My favourite part about the book (and also my least in some ways) is how well Revis described everything. It’s fairly hard for us to imagine a space ship so far in the future, let alone believe everything that goes on in it. But Revis has a gift. She was able to make me feel all claustrophobic and nervous, like I was actually on the ship. That part of this novel, I admit was very great.

And the love between Amy and Elder… while not the most romantic for me, it was cute. But I just wasn’t that attached to Elder. I didn’t like him that much. I could relate a lot to Amy since she is human and feeling the same way about the ship that I was. I felt like I was right beside Amy for her journey, even experiencing her emotions. I looked forward to her parts in the book. But with Elder… I just didn’t have that insta-character connection.

I found the end of the book to be my favourite. I felt like everything was picking up speed and we got to learn so much more about the ship (why yes, it is built on lies and secrets!).
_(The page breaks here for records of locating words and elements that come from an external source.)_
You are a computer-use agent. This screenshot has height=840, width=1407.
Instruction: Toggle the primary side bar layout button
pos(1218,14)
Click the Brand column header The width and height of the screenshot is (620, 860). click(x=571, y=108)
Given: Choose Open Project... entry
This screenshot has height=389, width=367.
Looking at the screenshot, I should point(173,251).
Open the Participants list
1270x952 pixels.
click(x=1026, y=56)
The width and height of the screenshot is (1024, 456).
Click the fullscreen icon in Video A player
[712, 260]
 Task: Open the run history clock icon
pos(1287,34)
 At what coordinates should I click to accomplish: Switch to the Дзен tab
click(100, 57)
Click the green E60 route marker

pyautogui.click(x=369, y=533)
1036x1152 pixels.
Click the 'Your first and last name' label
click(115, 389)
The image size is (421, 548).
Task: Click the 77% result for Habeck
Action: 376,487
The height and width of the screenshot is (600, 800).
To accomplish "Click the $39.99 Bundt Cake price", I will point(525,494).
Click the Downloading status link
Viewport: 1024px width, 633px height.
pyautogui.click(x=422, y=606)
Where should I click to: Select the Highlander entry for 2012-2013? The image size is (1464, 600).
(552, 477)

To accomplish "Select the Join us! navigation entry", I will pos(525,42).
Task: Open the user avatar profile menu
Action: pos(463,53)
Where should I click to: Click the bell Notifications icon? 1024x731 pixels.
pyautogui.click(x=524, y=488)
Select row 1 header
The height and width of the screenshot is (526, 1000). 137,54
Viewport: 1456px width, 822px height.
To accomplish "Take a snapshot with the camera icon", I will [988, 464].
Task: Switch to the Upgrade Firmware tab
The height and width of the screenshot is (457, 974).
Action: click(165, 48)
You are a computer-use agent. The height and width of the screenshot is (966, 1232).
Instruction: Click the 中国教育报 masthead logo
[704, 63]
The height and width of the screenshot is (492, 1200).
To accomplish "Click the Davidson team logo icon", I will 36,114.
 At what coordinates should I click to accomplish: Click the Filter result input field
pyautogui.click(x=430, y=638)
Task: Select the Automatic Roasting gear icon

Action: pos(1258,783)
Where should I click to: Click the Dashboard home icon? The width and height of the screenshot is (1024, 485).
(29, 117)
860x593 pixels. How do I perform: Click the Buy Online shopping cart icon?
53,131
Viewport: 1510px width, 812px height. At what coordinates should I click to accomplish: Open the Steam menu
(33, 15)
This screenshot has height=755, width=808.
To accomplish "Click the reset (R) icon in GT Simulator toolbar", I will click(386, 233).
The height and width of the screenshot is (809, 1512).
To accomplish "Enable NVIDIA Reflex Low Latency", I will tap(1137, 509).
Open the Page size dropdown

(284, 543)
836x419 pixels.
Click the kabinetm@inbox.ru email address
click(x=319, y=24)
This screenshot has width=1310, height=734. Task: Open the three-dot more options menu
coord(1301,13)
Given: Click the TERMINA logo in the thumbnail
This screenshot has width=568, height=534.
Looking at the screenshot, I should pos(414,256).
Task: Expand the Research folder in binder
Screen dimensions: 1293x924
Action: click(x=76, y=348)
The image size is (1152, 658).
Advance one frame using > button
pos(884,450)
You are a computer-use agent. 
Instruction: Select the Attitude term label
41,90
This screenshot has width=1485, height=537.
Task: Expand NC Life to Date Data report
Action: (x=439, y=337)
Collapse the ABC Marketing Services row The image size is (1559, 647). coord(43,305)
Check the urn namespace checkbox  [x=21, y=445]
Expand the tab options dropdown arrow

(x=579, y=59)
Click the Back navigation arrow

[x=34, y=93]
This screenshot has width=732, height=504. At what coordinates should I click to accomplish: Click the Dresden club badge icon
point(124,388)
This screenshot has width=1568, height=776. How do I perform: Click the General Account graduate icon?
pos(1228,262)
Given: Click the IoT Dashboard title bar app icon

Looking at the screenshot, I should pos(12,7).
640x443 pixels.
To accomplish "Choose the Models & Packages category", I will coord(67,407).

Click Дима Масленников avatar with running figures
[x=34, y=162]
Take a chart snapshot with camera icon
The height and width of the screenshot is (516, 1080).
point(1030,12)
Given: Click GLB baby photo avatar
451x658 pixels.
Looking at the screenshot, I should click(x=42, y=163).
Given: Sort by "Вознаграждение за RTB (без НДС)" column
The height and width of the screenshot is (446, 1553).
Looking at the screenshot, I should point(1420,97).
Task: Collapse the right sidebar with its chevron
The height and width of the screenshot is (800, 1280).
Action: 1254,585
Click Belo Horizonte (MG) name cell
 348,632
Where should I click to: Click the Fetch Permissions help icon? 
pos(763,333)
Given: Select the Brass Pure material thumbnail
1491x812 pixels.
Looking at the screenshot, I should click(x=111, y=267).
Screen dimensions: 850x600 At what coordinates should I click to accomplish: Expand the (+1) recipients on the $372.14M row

Overall, this book is for sure a worthwhile read. It is quite unique and the writing is great. But personally, I was a tad bit let down. It might just have been that my hopes were too high…  Who knows!

4 birds

As always,
Chloe

Review of Behind Green Glass by Amanda Von Hoffmann

Behind Green Glass by Amanda Von Hoffmann

Publisher: Soto Publishing Company
Release Date: May 1st 2010
Pages: 192
Age Group: Young Adult
Behind Green Glass
Behind Green Glass by Amanda Von Hoffmann

Isolde is a shy and artistic sixteen-year-old who moves into a house rumored to be haunted. When she discovers a shard of green glass, a new world opens for her. Through the glass she sees Lyric, who mistakenly believes that he is a ghost, and other ethereally beautiful creatures. As their mystery unfolds, Isolde learns that they are not ghosts, but The Forgotten Ones, fairies cast out of their realm, labeled imperfect for their physical and mental differences. Isolde’s friendship with Lyric and The Forgotten Ones teaches her that sometimes our “imperfections” can also be our greatest strengths. (Goodreads)

 
This is the first book I have ever received for review, so I was very excited to read it. I didn’t really know what I was getting into, just that it was a fantasy novel.
 
I like that the book starts out very simple – 16 year old girl moving from the city to the country. Her mom is anti-social and never leaves her computer. Isolde is alone and shy without her best friend Maria to guide her. Then she finds the green glass, which is really the basis of the story. As she starts to find this world behind the green glass, she starts to lose her shyness and come out of her shell.
 
I really liked the character of Matt. I thought he was an excellent portrayal of a teenage boy. Lyric was a little too… perfect for me. Although he was troubled because of Meredith’s death, he seemed to have no physical flaws, and I had trouble really seeing him as a character. 
 
I thought the other fairies were very good characters, though. They seemed real and although different from common Fairie lore, they were very fairie-ish.
 
This book was very easy to get sucked into. The descriptions of the fairy world were amazing, and I felt like I was with Isolde as she learned to be less shy and make friends of her own.
 
My only downfall about this book was that Isolde seemed to accept the fairies too easily. I thought she would be a little more confused as to why she could see otherworldly beings. But I suppose this is the way of the story, just going with the flow. 
 
Overall it is a fun read with good underlying messages about overcoming fear and breaking out of your shell.
 
4 birds
 
Chloe
Special thanks to Amanda Von Hoffmann for providing this book!!